Task queues demand constant supervising. Interface has possibility to view task queues and cancel tasks in case of error or other reasons.

Notification about Dangerous Situations

Noncritical error messages are sent to administrator E-mail. Critical alerts, such as nodes overheating, cooling system or hard disks failure, are sent via SMS.

Cluster Usage Statistics

SCMS collects information about completed tasks and reports from monitoring sensors. Resource usage statistics can be grouped by users and organizations. Statistics can be exported to either CSV or Excel format.

Monitoring

Hardware status requires constant attention of the administrator. Early informing about failures is one of primary goals of the system. The monitoring subsystem has modules for checking hardware status and software components of supercomputer:

Users Management

Administrator has full range of user accounts management capabilities: user registration request acceptance, editing account data, and user removal. Switching to another user is provided to help administrators to solve users’ difficulties. It allows recreating errors, localizing them in the environment where they occur.

Performing Diagnostic Tasks

Diagnostic tasks are special class of tasks. They allow obtaining cluster performance characteristics, checking up reliability of the whole cluster. These tasks can be launched both by schedule and on demand. An intellectual results analysis with detection of weak components is provided.

Diagnostic tools check nodes productivity, Infiniband network, and Lustre file system health. Special overheating protection unit shuts down nodes with temperature exceeding critical limit.

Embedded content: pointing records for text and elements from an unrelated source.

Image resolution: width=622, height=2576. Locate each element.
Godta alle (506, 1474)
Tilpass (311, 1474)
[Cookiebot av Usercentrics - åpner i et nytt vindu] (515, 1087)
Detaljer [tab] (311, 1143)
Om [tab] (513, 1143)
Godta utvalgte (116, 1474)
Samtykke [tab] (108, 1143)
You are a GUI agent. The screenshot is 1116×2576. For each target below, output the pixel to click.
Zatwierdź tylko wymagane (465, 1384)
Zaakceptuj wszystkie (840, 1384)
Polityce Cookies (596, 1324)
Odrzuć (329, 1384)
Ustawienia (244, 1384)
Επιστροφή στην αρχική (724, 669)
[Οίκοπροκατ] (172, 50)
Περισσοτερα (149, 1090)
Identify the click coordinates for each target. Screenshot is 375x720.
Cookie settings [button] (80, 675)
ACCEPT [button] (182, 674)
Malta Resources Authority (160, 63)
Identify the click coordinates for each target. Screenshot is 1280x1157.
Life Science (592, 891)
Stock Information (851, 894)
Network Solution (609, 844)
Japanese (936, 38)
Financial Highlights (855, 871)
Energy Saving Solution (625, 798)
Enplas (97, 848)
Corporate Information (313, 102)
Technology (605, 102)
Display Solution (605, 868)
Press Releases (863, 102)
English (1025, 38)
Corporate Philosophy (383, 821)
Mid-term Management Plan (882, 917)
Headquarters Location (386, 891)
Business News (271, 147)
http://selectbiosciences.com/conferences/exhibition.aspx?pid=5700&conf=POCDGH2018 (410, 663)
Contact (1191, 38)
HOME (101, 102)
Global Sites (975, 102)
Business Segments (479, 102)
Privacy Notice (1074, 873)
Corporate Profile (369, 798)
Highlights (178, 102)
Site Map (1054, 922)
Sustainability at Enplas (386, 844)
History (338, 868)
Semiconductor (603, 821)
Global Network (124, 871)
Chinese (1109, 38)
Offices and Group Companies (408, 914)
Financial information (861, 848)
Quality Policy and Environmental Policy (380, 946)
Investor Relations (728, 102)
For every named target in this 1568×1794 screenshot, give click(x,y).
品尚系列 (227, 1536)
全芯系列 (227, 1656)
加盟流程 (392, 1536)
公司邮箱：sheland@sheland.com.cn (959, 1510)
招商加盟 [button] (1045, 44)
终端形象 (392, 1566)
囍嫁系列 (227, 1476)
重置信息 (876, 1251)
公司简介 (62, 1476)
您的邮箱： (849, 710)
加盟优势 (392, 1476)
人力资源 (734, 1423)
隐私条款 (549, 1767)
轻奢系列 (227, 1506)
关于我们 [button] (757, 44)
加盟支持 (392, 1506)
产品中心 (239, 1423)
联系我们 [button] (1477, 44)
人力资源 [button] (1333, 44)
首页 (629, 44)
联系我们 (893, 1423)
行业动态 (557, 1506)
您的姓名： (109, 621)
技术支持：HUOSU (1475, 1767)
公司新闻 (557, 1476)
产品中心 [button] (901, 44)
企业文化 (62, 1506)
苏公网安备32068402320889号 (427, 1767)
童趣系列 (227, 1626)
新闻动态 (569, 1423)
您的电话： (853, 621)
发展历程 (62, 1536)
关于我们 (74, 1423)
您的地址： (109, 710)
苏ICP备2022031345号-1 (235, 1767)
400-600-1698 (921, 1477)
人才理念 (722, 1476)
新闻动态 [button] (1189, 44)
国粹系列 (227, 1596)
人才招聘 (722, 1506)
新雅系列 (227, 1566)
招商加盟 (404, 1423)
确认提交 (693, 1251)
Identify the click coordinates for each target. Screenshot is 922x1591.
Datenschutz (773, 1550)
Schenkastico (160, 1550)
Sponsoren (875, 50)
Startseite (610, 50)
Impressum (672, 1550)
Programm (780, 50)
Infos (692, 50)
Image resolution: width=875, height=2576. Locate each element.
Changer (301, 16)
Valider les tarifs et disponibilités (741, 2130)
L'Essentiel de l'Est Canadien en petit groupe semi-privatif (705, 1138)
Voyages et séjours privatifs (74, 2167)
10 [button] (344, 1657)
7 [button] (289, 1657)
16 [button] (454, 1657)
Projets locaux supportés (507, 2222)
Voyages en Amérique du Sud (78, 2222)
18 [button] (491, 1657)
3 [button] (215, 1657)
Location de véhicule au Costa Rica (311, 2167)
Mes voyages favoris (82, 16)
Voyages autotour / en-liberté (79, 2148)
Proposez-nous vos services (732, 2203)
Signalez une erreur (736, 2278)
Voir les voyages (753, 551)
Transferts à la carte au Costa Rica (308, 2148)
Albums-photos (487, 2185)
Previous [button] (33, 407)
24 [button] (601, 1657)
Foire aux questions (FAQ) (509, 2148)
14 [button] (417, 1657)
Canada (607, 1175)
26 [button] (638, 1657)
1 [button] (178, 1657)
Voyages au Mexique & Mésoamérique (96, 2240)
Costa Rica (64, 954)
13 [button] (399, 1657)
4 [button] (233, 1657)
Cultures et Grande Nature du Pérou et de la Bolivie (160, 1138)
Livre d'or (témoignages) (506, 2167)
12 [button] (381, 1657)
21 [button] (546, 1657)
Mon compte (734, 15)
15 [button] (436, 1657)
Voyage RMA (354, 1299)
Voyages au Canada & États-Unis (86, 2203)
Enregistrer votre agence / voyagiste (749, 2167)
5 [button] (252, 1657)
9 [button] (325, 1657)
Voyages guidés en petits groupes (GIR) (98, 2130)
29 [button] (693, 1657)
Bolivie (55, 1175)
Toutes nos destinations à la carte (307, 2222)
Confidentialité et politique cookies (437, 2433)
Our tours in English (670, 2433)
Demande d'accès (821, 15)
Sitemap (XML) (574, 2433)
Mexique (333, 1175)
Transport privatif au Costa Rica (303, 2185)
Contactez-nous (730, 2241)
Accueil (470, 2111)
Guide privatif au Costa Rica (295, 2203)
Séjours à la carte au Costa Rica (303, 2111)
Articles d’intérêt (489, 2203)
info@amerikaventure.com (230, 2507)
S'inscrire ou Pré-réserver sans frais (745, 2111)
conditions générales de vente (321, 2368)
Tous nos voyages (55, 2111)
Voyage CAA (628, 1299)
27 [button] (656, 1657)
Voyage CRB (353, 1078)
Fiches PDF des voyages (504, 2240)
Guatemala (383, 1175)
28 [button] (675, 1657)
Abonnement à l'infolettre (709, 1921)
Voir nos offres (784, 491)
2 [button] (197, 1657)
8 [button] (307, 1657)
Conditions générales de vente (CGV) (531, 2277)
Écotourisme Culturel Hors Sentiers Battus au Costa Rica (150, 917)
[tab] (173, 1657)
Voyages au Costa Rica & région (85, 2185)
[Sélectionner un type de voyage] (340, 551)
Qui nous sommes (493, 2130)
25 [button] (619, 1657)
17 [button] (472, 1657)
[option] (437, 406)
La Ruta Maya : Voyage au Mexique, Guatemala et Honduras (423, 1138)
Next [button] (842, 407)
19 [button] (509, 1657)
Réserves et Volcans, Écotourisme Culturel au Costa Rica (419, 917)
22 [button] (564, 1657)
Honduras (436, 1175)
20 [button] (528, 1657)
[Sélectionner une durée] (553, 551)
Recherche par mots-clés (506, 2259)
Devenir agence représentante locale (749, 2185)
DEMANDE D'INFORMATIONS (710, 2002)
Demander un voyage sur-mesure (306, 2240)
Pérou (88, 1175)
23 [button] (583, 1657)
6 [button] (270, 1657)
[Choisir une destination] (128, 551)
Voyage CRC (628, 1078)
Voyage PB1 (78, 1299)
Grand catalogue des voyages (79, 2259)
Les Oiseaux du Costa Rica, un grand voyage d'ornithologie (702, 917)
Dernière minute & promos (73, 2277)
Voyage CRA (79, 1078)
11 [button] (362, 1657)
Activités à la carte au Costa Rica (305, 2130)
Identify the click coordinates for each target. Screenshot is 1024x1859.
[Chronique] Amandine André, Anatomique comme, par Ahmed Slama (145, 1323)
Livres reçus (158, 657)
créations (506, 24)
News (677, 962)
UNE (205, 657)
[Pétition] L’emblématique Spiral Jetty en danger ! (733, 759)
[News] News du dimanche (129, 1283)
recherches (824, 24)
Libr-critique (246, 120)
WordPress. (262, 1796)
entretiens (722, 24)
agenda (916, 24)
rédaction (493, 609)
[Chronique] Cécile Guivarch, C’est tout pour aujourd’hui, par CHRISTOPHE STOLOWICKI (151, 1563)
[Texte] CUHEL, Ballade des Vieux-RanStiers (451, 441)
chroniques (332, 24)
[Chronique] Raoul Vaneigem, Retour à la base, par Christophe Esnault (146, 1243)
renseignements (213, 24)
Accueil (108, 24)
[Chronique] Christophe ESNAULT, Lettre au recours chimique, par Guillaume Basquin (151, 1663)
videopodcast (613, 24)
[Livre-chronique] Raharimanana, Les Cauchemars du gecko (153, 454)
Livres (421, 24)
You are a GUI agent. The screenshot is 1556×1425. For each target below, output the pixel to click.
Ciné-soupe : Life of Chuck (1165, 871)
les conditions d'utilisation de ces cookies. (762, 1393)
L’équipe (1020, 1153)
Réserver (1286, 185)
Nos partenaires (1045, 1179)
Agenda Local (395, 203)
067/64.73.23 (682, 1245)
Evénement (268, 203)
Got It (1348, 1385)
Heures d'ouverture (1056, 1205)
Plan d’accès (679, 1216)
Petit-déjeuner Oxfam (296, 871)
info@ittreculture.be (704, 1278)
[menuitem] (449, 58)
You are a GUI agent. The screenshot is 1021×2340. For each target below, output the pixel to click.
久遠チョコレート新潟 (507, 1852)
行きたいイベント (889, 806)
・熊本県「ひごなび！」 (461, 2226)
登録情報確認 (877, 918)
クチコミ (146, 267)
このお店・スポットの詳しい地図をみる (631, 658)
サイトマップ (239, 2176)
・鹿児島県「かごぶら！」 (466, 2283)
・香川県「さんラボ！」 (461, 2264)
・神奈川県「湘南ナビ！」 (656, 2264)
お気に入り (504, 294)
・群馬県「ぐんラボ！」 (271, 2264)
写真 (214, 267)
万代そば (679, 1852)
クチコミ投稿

System log viewer is equipped with keyword filter that simplifies analysis of large volumes of text.

System Tech Specs and Compatibility

The system core consists of middleware scripts for interaction with cluster hardware, resource manager, grid software, etc. Scripts perform all service requests from the user interface, monitoring and diagnostics tools. Data transmission is encrypted using OpenSSL, user has access only to his/her own files and tasks.